La première victime de Frank sera Chloé, la bimbo vedette d'une émission TV réalité filmant sa vie, qu'il abat dans sa voiture, dans l'intervalle, il a rencontré Roxy, une ado fugueuse avec qui il singe "Bonnie and Clyde" et le final sera le pastiche du film culte. L'expédition "punitive" de Frank et Roxy va crescendo dans la violence, au cinéma, un groupe, dont une écervelée pendue à son mobile, déclenche une tuerie, etc... Les médias d'information ne sont pas épargnés, relayant la bêtise et la vulgarité en en rajoutant une couche, interprétant les assassinats à la lumière de clichés éculés.

photo Potemkine
On est d'accord avec le message du film à 200%, tout est finement observé, mine de rien, sous la comédie dilatée, outrée ; en présentant le film, le réalisateur a prévenu les réactions, son film est très violent mais aussi une ode à la gentillesse. Frank cherche tout le long du film un geste de bonté, de solidarité, de générosité, atterré par l'effondrement des valeurs humaines au profit du profit marchand et du star-system généralisé, dévoyé, où tout ce qui n'est pas enregistré afin d'être montré sur un écran, TV, internet, téléphone, n'a plus aucun intérêt à être vécu.
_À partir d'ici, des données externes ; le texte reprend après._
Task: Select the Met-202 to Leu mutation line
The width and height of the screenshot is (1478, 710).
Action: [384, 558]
En Bonus, Alice Cooper, la première tuerie sur "School's out", Alice Cooper que vénère Roxy qu'elle considère comme l'ancêtre du punk et le premier à rocker à avoir théatralisé la violence dans ses shows.
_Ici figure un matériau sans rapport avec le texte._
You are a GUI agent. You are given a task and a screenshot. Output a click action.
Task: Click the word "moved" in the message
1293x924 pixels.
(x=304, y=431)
Bien entendu, comme l'avait prévu le réalisateur, on peut le taxer d'utiliser la violence pour dénoncer la violence mais c'est bien en aval qu'il tente de faire passer un message de "ré-humanisation" des relations sociales. Le film a un peu le même sujet que "Chute libre" de Schumacher où Michael Douglas pétait les plombs quand, en bout de la chaîne des frustrations quotidiennes, le Mac Do du coin refusait de servir son breakfeast pour quelques minutes de retard sur l'horaire en vertu du règlement interne du self. Cependant, là où "Chute libre" (un film à voir) était plutôt un parcours individuel, auquel on pouvait néanmoins aisément s'identifier, dans "God bless America", le sujet est beaucoup plus vaste, universel, s'appliquant à sous-culture et la déification de la célébrité, à la perversion généralisée des valeurs, des tous les pays dits civilisés.